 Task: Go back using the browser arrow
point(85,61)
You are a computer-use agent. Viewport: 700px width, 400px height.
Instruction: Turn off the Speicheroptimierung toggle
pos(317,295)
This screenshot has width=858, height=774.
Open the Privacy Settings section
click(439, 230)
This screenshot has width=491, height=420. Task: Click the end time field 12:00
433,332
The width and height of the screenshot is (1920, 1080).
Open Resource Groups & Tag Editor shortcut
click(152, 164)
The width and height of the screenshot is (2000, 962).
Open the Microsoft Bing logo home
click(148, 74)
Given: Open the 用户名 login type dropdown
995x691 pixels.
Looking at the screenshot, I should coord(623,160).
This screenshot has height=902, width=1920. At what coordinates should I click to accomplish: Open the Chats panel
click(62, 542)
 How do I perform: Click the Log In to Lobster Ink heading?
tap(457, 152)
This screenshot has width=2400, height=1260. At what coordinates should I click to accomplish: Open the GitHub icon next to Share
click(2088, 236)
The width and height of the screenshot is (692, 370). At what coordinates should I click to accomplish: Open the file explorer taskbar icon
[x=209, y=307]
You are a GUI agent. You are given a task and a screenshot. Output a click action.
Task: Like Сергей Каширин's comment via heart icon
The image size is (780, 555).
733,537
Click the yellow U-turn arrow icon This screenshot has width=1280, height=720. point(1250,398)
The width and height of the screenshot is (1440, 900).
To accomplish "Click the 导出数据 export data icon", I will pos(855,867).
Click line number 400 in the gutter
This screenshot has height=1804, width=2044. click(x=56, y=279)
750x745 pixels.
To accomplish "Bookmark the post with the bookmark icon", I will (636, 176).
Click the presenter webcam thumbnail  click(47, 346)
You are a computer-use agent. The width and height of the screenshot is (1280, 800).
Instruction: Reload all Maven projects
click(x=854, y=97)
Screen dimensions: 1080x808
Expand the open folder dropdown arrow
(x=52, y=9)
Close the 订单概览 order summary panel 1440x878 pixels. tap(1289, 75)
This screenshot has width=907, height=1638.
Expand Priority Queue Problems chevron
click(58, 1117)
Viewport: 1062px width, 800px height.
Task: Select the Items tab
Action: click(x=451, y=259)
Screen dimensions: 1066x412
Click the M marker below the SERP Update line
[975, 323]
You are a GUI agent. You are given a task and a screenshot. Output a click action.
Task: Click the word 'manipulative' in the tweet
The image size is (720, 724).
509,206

§ GIVEN EXERCISE: How many lines in the data above contain the string "icon", with case counting? Reply with the number only.

§ THE COMPLETED TASK: 6